REQUIRED ACTIONS:
1 - Answer these questions using the forum thread about trails in Putnam County, one line each:
(a) Which road does the first poster name as being near the trails?
(b) Which state does Lonewolfe say has a separate website for public riding areas?
(c) Which state park does Kingsixx think can be reached by heading far enough north?
2 - Decide whether each statement agrees with the forum thread about trails in Putnam County. Answer yes or no, and quote the words from the thread that settle it.
(a) The first poster sees fresh tracks on the way to work every day.
(b) Kingsixx has ridden as far as Fahnstock State park.
(c) Lonewolfe suggests using Google Earth to find the trailheads.
3 - Carry the forum thread about trails in Putnam County forward from its final post.
## start TEXT EXCERPT
# Trails in Putnam County, NY



## hvfriendlyfirewood

Was wondering if anyone had any info about the trails that run alongside the Taconic State Parkway in Putnam County, around Bryant Pond Road? I see the trails and fresh tracks on my way to work every day, but have no idea where the access to the trails begins, where to park, do you have to pay for access, etc.? Anyone know any info that they can share?


----------



## Lonewolfe

You could try your local Department of Natural Resources. They should have a list of any of the public riding areas; even here in Iowa we have a separate website for them. Otherwise, Google may help also. If you just want the trail heads, look the area up on Google earth and zoom in on the park; any parking lot should stand out.


----------



## Kingsixx

There are a few places to access these trails. You can try coming in from the "Taconic Gate" or the overpass at Bryant Pond Road itself. You're on your own as far as where to park since most of the trail runs along the parkway and private property.

Guys have been riding there for years and I think if you head north far enough you can access Fahnstock State park but I've never gone that far.
## end TEXT EXCERPT
## start INFORMATION PROVIDED
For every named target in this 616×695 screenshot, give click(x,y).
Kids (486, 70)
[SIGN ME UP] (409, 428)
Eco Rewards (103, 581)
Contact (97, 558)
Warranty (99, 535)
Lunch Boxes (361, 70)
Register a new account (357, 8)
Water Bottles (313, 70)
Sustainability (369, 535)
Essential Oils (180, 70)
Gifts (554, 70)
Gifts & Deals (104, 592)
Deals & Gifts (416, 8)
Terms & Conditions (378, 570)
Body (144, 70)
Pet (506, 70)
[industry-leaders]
## end INFORMATION PROVIDED
## start INFORMATION PROVIDED
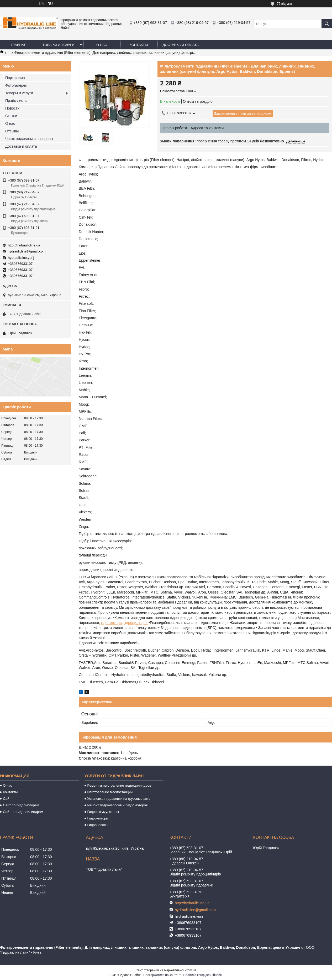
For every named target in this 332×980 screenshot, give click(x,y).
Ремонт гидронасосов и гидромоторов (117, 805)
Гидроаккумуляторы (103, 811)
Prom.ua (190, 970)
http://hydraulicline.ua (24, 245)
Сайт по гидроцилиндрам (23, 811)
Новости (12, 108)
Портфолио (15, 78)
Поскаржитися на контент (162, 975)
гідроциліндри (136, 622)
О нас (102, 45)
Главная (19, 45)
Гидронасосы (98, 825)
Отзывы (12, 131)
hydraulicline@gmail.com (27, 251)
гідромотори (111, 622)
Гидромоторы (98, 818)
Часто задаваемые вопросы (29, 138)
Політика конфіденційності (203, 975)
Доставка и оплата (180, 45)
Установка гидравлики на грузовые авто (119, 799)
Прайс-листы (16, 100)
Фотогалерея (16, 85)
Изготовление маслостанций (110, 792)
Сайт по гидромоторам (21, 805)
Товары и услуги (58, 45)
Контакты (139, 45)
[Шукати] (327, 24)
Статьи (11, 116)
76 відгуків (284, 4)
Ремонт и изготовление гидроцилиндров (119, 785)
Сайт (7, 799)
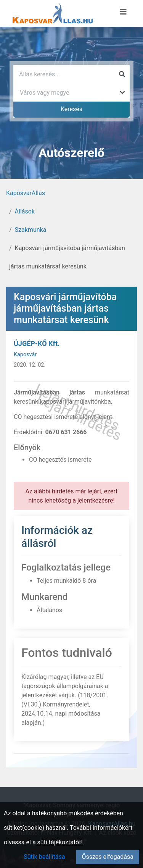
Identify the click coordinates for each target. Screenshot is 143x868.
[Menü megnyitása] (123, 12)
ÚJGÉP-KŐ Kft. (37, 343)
## end INFORMATION PROVIDED
RESPONSES TO THE EXERCISE:
1 -
(a) Bryant Pond Road.
(b) Iowa.
(c) Fahnstock State park.

2 -
(a) Yes: "I see the trails and fresh tracks on my way to work every day"
(b) No: "but I've never gone that far"
(c) Yes: "look the area up on Google earth and zoom in on the park"

3 -
----------



## integra93ls

hey where r u from. those track you see are most likely mine. I ride those trails all the time. was just out on sunday 2/17. let me know if u want to meets up and go riding with me one day. we have a few people that all ride. send me a PM


----------



## blazeinator

I have been looking for some decent mudding trails in the putnam area Im from westchester I have a 4x4. Do you guys go often?


----------



## The Big Bad Wolf

I'm on Long Island but I'm deff interested in meeting and riding some time. 


08 750 brute , MSD w vfj tune, Vfj stage 3clutch w spider mod and #1 springs, 27" mudlites, BBW custom armor and bumpers. Hdpe skid plate, 3"MIMB snorkel, MIMB Rad relocate, louder visions skull cup holder. 
it's a trick!! Get an axe!!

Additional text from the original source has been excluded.